Retriever training is often a paradigm issue.
 

A paradigm is our perception of reality. It can be an interpretation of “how to do things” based on previous teaching received. A paradigm shift can be a fundamental change in an individual's view of how things work.

Inefficient and/or poor performance is the result of “twenty cent thinking”. Translated this means the “two dimes” worth of training experience are not enough. Improvement will not become a reality until there is a significant paradigm shift. Admitting to being narrow minded is the beginning. The “fix” is to somehow create meaningful distance between your “two dimes”. The expression "stuck in a rut" comes to mind. 

Before modifications are possible the present must be more clearly defined. It is a challenge to look at one's self in the mirror with the intent of becoming more aware. The reflection is not often understood or accepted and being closed minded inhibits the process. In some ways, “twenty cent” thinking is safer because it is easier to remain in a comfort zone.

Metamorphosis involves risks. The focus to change by altering the
status quo by doing things differently is at times uncomfortable and often laced with doubt. In essence, the single most important driving force behind this approach is to have an improved trainer and a dog rise above the old.  

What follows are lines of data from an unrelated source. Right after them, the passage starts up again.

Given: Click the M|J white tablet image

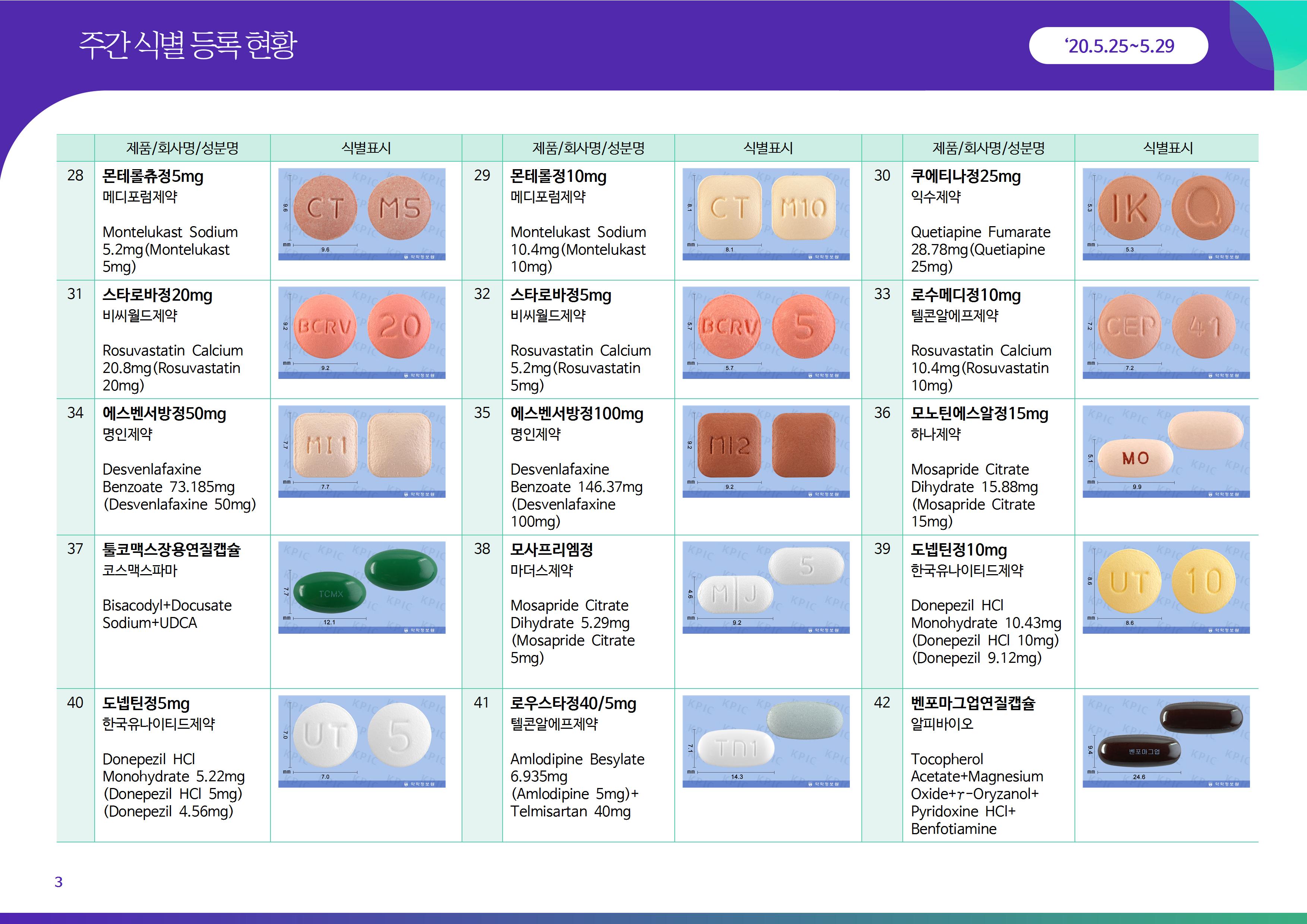Looking at the screenshot, I should (x=766, y=587).
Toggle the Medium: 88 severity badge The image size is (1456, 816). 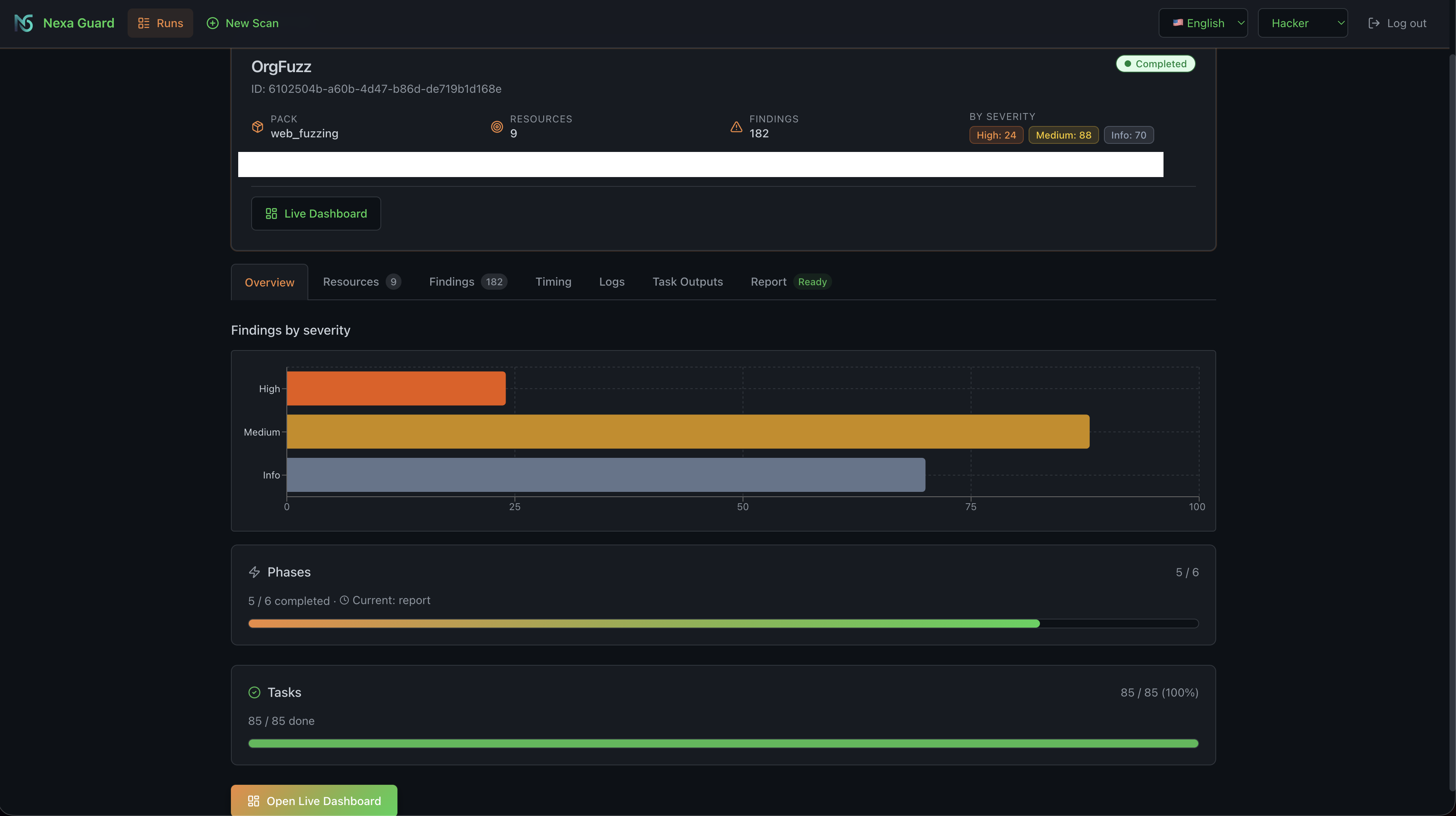[1063, 135]
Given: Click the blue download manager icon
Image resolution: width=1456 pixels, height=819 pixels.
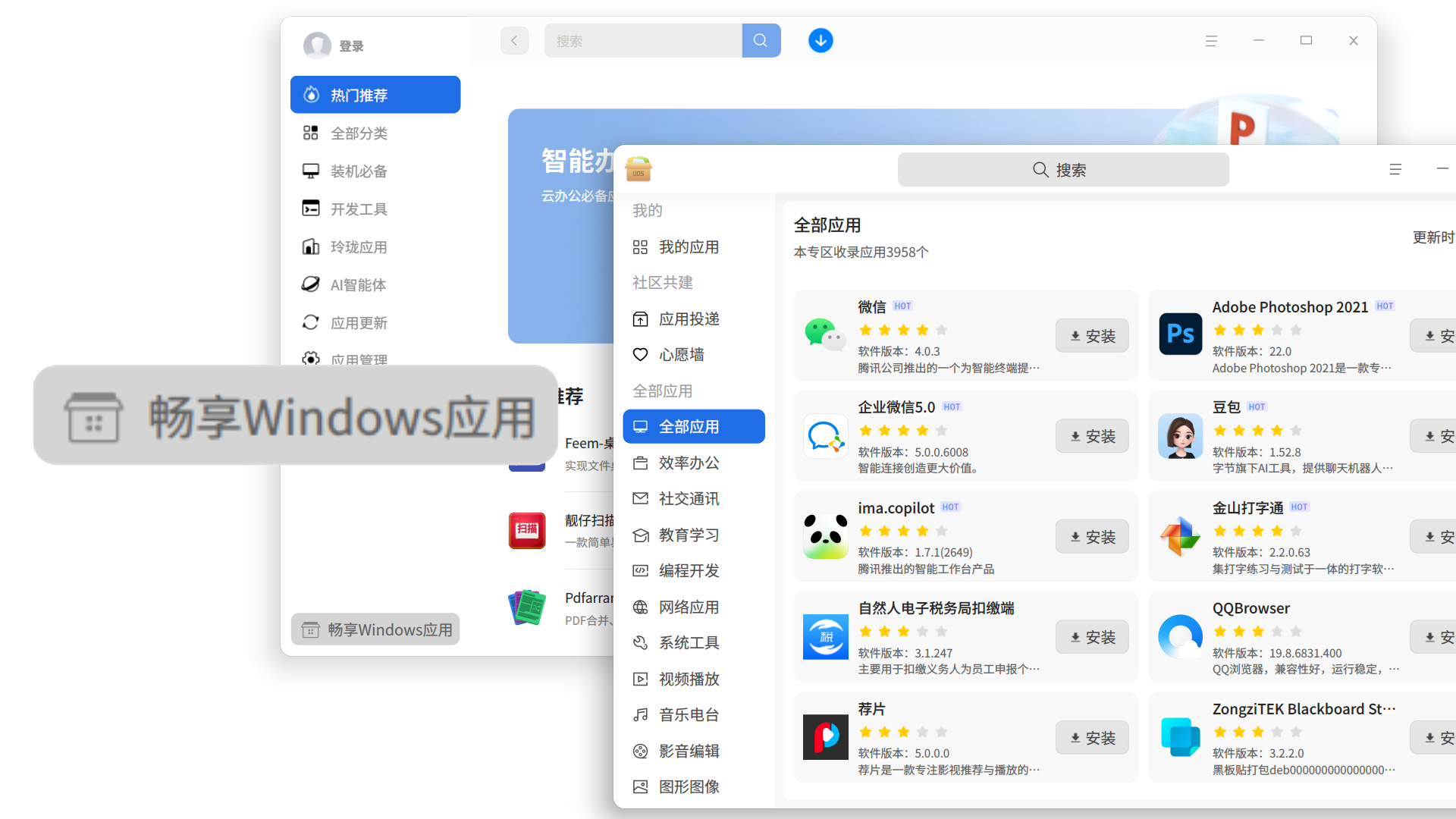Looking at the screenshot, I should [820, 40].
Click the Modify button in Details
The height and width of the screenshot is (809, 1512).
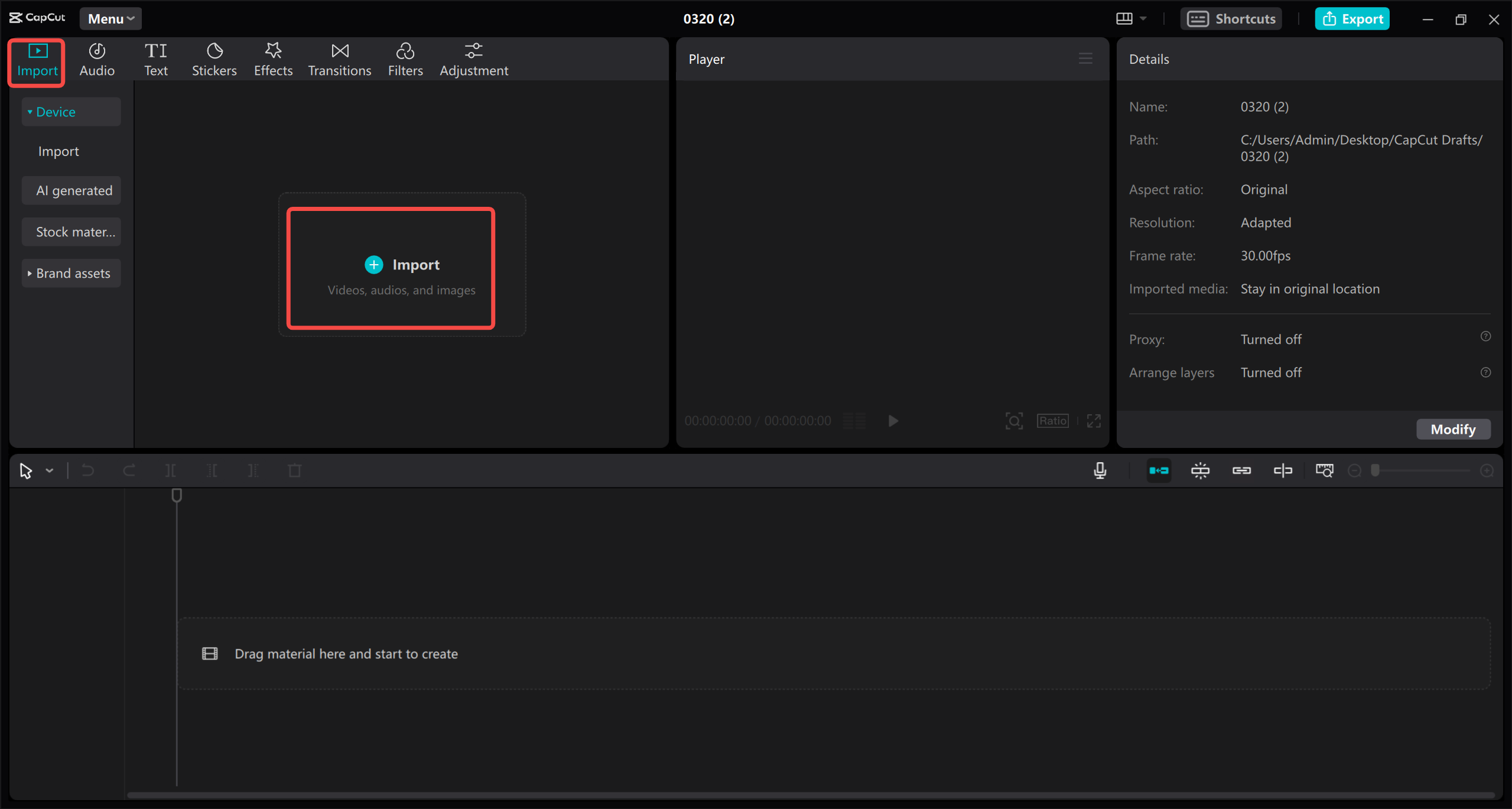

The process of making a paradigm shift begins by accepting the simple realization that working harder and doing “more of the same” (which is not acceptable) is simply a mistake. Feeling out of balance in the process of shifting tactics is normal. Embrace it and remain consistently persistent. 

 
                  
                                               Change - Becoming a Different Person (link) 
 
        
                                This is what I keep reminding myself of when working with Pounce.
 
             
                              note: The Training Paradigm is a modification of an essay written
                                       several years ago. Reviewing old files, it "rang a bell".